[TASK MATERIAL Boundary: Start]

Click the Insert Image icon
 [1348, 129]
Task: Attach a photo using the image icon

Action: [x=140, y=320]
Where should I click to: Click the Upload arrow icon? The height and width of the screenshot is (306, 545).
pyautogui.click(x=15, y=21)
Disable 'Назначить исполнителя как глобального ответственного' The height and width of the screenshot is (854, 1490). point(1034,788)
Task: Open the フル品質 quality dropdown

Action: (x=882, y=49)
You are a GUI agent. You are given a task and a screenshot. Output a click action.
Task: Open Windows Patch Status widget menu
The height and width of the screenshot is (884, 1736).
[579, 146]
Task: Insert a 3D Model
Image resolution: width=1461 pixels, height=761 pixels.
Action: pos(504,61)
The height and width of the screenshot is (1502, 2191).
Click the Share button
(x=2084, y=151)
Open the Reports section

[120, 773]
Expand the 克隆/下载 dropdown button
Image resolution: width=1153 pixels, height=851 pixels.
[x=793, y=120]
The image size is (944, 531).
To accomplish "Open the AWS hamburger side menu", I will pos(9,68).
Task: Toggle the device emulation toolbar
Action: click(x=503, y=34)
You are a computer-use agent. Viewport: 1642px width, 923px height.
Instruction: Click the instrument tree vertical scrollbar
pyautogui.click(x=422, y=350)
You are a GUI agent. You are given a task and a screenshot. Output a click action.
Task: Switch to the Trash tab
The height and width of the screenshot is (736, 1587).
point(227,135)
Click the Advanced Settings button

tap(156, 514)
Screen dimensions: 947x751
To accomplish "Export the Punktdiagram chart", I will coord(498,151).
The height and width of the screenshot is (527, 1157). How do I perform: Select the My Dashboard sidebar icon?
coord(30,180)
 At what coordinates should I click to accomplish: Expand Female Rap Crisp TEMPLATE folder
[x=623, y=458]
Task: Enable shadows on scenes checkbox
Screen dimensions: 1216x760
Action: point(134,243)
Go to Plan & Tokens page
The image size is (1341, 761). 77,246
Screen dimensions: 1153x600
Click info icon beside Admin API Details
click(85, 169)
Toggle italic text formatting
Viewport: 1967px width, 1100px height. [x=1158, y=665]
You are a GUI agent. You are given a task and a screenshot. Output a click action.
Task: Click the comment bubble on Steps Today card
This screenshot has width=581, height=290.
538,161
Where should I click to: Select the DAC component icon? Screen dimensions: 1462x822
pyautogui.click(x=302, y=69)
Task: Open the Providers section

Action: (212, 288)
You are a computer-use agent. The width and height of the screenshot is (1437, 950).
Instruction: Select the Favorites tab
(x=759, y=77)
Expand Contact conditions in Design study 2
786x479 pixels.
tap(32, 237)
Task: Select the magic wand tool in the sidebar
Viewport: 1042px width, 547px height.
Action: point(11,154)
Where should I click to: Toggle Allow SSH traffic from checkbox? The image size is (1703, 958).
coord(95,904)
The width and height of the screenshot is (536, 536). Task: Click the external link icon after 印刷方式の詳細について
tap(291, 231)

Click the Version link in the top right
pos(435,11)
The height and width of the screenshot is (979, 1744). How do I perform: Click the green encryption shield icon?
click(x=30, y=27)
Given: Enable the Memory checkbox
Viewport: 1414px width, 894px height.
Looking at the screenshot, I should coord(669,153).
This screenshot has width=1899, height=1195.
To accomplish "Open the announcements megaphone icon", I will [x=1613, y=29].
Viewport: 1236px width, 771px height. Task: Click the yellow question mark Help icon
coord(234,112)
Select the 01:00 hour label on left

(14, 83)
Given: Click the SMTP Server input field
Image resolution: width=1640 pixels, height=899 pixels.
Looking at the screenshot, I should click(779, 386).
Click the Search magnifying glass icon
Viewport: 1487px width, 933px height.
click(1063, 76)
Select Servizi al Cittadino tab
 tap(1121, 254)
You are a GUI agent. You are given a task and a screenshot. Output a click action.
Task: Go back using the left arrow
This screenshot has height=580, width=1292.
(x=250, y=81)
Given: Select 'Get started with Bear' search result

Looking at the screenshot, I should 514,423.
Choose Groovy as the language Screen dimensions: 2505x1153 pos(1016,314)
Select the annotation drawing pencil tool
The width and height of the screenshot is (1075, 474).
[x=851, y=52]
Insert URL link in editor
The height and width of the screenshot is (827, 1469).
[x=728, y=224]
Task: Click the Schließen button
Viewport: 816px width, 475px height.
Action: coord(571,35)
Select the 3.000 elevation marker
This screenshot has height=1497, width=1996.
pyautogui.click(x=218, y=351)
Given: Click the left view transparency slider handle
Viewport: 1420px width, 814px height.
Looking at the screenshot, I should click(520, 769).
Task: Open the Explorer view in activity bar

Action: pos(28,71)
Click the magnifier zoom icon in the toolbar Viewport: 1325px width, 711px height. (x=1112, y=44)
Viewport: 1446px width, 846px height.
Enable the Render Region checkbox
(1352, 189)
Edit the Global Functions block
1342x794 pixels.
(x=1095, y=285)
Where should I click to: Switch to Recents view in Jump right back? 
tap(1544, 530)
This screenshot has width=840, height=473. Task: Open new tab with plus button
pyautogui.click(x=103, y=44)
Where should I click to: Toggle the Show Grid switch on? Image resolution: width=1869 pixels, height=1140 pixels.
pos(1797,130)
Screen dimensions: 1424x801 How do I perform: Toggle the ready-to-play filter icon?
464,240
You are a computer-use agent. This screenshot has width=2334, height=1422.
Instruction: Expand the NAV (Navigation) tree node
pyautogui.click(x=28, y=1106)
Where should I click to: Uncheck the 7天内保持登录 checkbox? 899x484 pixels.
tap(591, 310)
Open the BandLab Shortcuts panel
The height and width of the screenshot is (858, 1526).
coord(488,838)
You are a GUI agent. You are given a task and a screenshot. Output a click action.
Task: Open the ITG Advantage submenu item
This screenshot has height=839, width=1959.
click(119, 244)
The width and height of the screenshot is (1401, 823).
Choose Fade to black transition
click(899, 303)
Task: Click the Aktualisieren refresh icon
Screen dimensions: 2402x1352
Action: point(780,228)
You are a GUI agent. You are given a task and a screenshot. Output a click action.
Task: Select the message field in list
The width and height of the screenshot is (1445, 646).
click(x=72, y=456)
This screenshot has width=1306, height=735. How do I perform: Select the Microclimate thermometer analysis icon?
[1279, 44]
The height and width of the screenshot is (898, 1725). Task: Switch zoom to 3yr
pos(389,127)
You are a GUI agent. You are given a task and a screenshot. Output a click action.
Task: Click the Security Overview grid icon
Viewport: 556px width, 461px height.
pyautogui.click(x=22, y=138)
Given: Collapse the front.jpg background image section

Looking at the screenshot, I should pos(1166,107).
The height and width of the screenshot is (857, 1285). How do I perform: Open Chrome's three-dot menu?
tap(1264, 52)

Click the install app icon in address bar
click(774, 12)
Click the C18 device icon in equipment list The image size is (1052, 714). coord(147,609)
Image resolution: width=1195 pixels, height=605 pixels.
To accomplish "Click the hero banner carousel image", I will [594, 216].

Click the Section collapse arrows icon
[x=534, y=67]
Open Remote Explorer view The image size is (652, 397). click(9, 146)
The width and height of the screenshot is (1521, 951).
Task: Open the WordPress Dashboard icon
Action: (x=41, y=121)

[TASK MATERIAL Boundary: End]

Filter the entries above and return only the lines holding "computer".

You are a computer-use agent. Viewport: 1642px width, 923px height.
You are a computer-use agent. The width and height of the screenshot is (1437, 950).
You are a computer-use agent. This screenshot has width=2334, height=1422.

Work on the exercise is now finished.